Die Unfälle häufen sich zuletzt: Ein 54-Jähriger ist nach einem Unfall mit einem Gleitschirm im Osttiroler Heinfels verstorben, weil er beim Landeanflug in eine Mauer gekracht war. Zuvor verletzte sich ein 38-Jähriger Gleitschirmpilot schwer, als er nach dem Start wieder gegen den Hang prallte. In Tirol und Kärnten ereignete sich jüngst jeweils ein tödlicher Unfall mit einem Paragleiter. 

"Meist sind diese Unfälle auf menschliches Versagen zurückzuführen", erklärt der Kärntner Gleitschirm-Experte Ewald Kaltenhofer vom Flugsportverband Aeroclub. "Die Leute überschätzen sich oder sie unterschätzen die Verhältnisse. Sie sind nicht ausreichend trainiert, oder haben sich nicht genügend mit der Wetterlage auseinandergesetzt."

Dass es in jüngerer Vergangenheit vergleichsweise häufig zu Unfällen mit Gleitschirmen kommt, führt Kaltenhofer auf mehrere Faktoren zurück. Neben den derzeit guten Bedingungen und dem Prachtwetter hat auch die Pandemie den Gleitschirm-Boom zusätzlich Flügel verliehen.  Zumindest nimmt er das an: "Wir hatten im Vorjahr bei den Lizenzen ein Plus von 30 Prozent." Viele Outdoor-Aktivitäten verzeichneten in Zeiten des Social Distancing regen Zuwachs, das war beim Paragleiten nicht anders. Seit Aufzeichnungsbeginn des Aeroclub im Jahr 1986 wurden etwa 35.000 Flugscheine ausgestellt. Insgesamt betreiben 6000 - 8000 Menschen in Österreich dieses Hobby aktiv. 1300 neue Gleitschirm-Piloten kamen alleine im Vorjahr hinzu. Hinzu kommt, dass österreichische Hotspots auch beliebte Reiseziele für ausländische Piloten sind. Europaweit gibt es rund 110.000 aktive Paragleiter.

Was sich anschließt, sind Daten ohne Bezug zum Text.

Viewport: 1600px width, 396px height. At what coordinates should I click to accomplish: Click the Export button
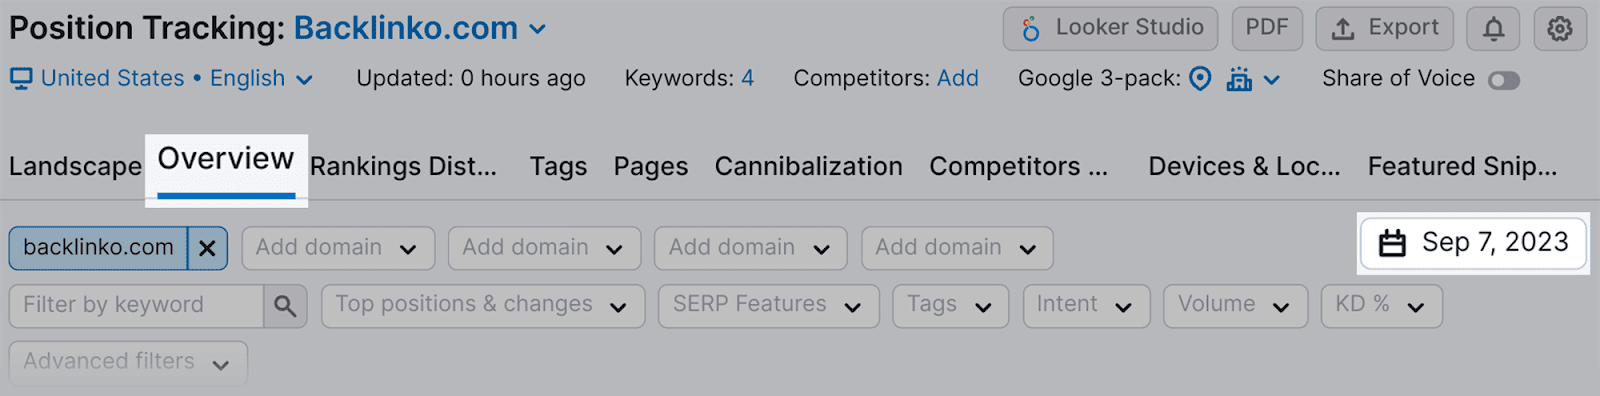(1384, 29)
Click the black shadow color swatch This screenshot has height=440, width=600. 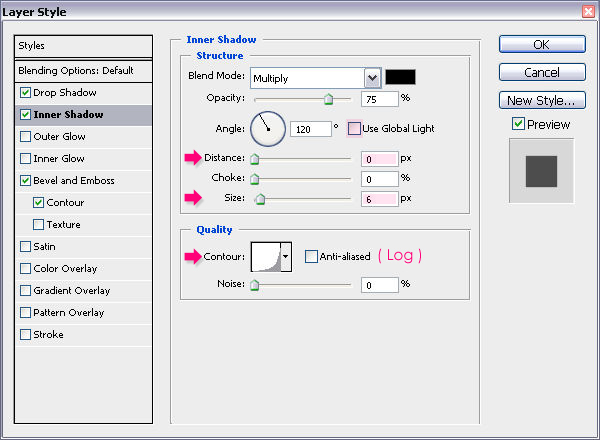401,77
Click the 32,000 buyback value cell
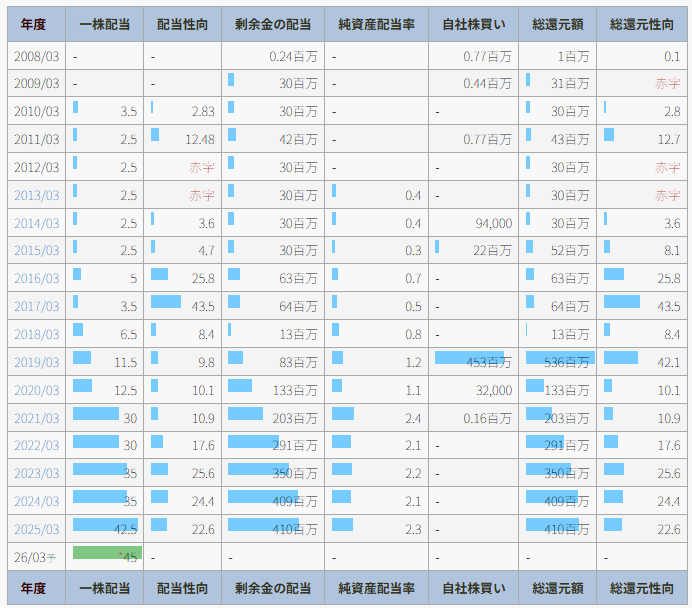Screen dimensions: 692x608 pos(494,390)
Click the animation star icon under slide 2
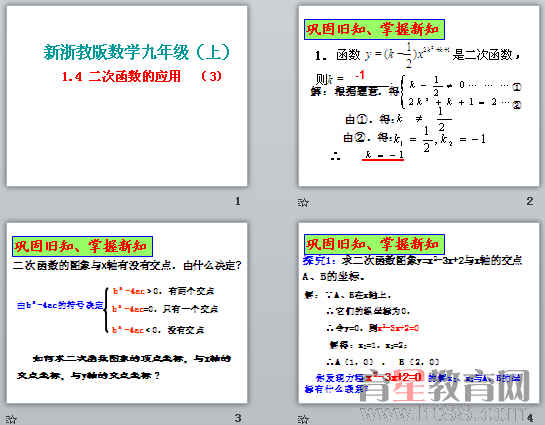Image resolution: width=545 pixels, height=425 pixels. (x=303, y=202)
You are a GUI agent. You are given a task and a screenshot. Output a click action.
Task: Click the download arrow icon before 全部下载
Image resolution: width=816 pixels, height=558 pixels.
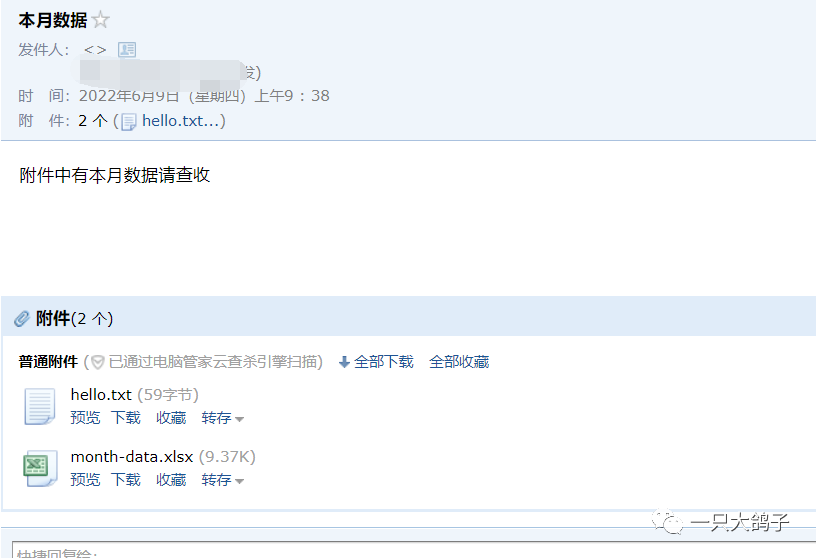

"Man kann von einem Boom sprechen", das sagt auch Hans Ebner, Leiter der Alpinpolizei im Innenministerium. Dass die Zahl der Unfälle im Schnitt zugenommen hätte, kann er aber nicht bestätigen. Seit dem Jahr 2017, wo es zumindest 110 Verletzte bei Paragleiter-Unfällen gab, ging diese Zahl zurück. Im Vorjahr waren es 56. Allerdings kam es häufiger zu tödlichen Unfällen. Seit 2018 kamen dadurch drei Personen um, so viele wie im laufenden Jahr. 

Klagen gegen Retter

Auch die Wetter-Situation hat sich in den vergangenen Jahren verändert. Genauer gesagt die Wind-Situation. Unberechenbarer und stärker seien diese in den vergangenen Jahren gewesen, heißt es sowohl aus dem BMI wie auch bei Aeroclub oder Bergrettung. "Die Bedingungen haben sich zumindest an manchen Stellen verschärft", erklärt Andreas Eder von der Tiroler Bergrettung, der auch selbst einen Schirm besitzt. "Wenn die Leute wenig Erfahrung haben und sich überschätzen, kann das schon gefährlich werden." Einsätze zur Rettung oder Bergung verunglückter Gleitschirmpiloten absolviert er regelmäßig. "Die meisten enden auf Bäumen, dort wird der Fall oft so gedämpft, dass die Verletzungen glimpflich ausgehen."

In Tirol ärgern sich die Bergretter im Zusammenhang mit den Paragleitern dieser Tage über etwas ganz Anderes: Es komme immer häufiger vor, dass Gerettete im Nachhinein Schadenersatz verlangen, wenn ihr Schirm bei der Rettung beschädigt wird. "Gerade, wenn sich ein Schirm im Baum verheddert hat, bekommt man den kaum in einem Stück herunter", sagt Eder, dessen Verständnis für solche Forderungen enden wollend ist. Hermann Spiegl, Landesleiter der Tiroler Bergrettung, bestätigt: "Wir erleben vieles, werden bei Einsätzen immer wieder belogen oder beschimpft." Dass nach Einsätzen mit Klagen gedroht werde, sei besonders dreist. In der Ortsstelle Kössen liegt mittlerweile ein Formular auf, dass Gerettete unterzeichnen müssen - damit die Retter später keine Post vom Anwalt bekommen.